Your goal → Check each line of the records below for the word "agent" and copy those where it appears.

Records for this exercise →
▬▬▬▬▬▬

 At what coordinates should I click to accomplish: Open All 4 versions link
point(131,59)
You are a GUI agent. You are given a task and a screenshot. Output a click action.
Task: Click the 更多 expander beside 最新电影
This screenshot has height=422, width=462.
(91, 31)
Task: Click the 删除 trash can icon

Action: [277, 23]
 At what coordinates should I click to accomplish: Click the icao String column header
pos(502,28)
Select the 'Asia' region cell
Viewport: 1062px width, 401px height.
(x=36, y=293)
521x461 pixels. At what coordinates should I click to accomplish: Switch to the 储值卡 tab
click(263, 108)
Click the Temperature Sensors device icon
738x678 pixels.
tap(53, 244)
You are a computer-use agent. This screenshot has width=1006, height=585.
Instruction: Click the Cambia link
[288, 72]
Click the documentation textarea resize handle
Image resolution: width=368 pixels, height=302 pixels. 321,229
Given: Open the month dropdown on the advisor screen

▬▬▬▬▬▬

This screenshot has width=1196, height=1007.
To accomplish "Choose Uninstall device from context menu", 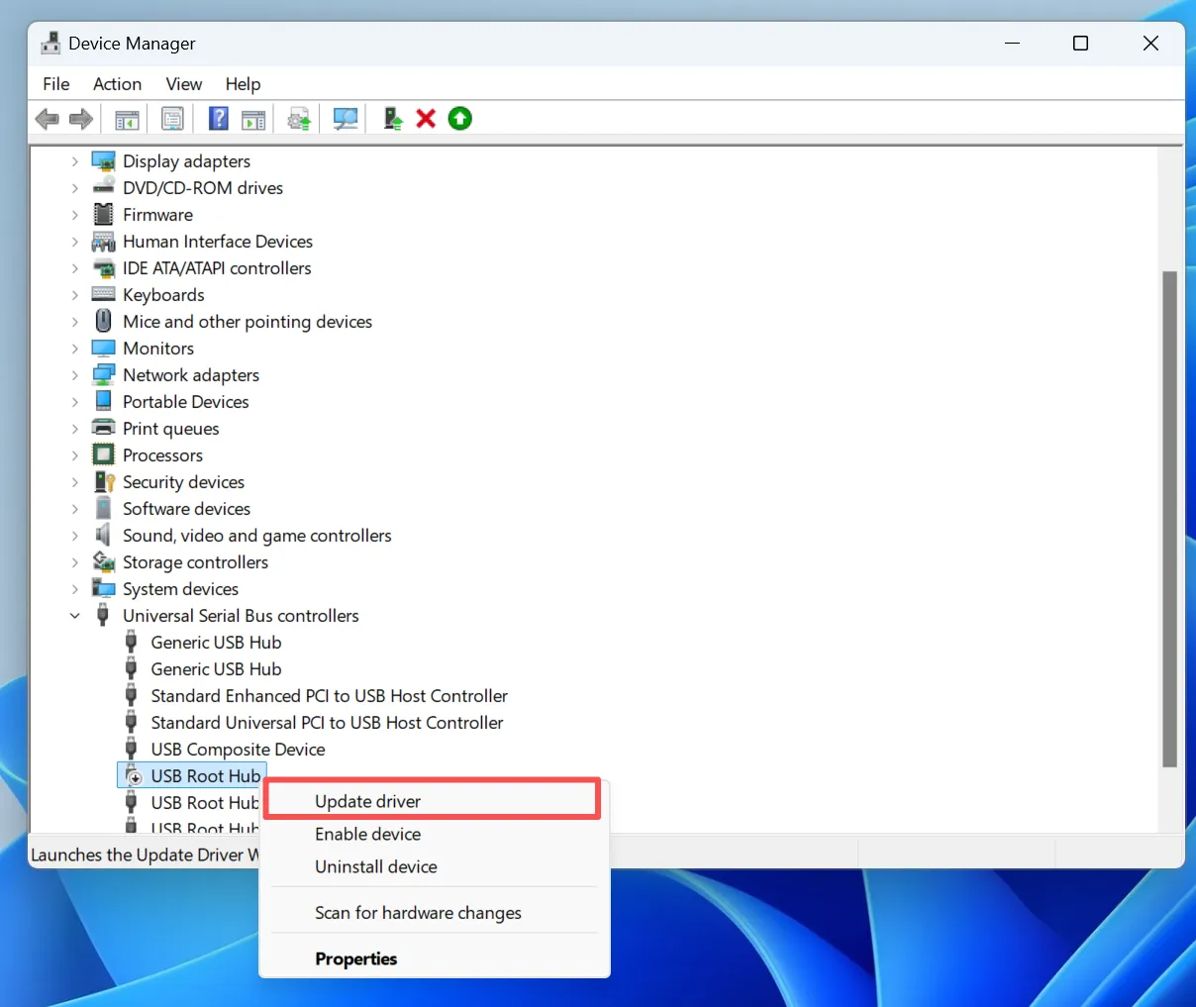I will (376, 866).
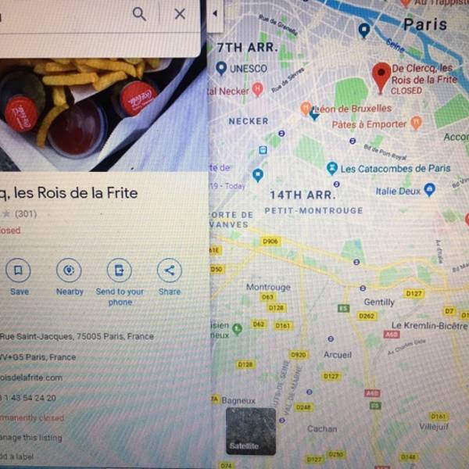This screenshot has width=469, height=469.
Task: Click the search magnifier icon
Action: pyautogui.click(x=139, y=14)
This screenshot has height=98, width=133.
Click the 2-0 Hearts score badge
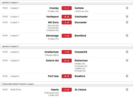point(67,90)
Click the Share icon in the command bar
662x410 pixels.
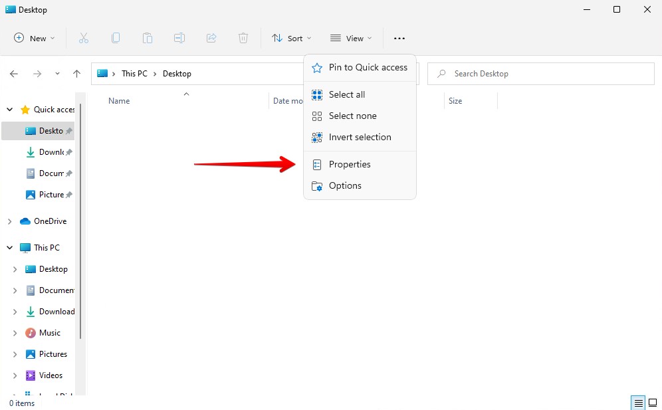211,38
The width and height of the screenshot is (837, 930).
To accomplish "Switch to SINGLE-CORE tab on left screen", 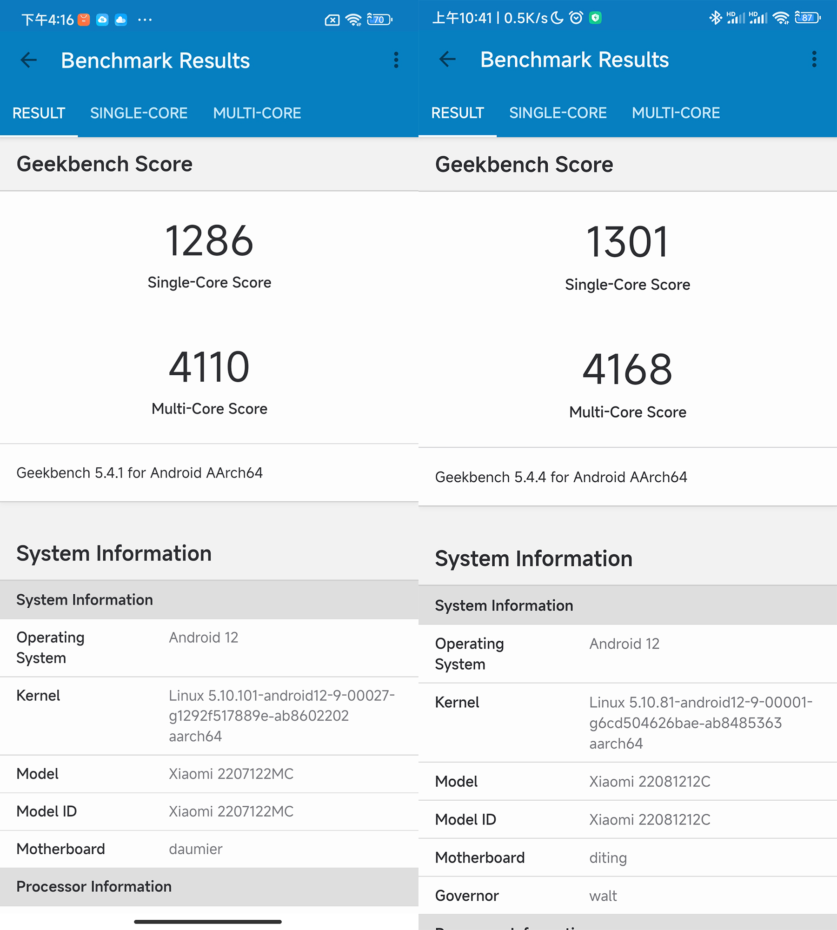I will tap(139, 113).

▬▬▬▬▬▬

Solution →
You are a GUI agent. You are given a task and a screenshot. Output a click action.
You are a computer-use agent. This screenshot has width=1006, height=585.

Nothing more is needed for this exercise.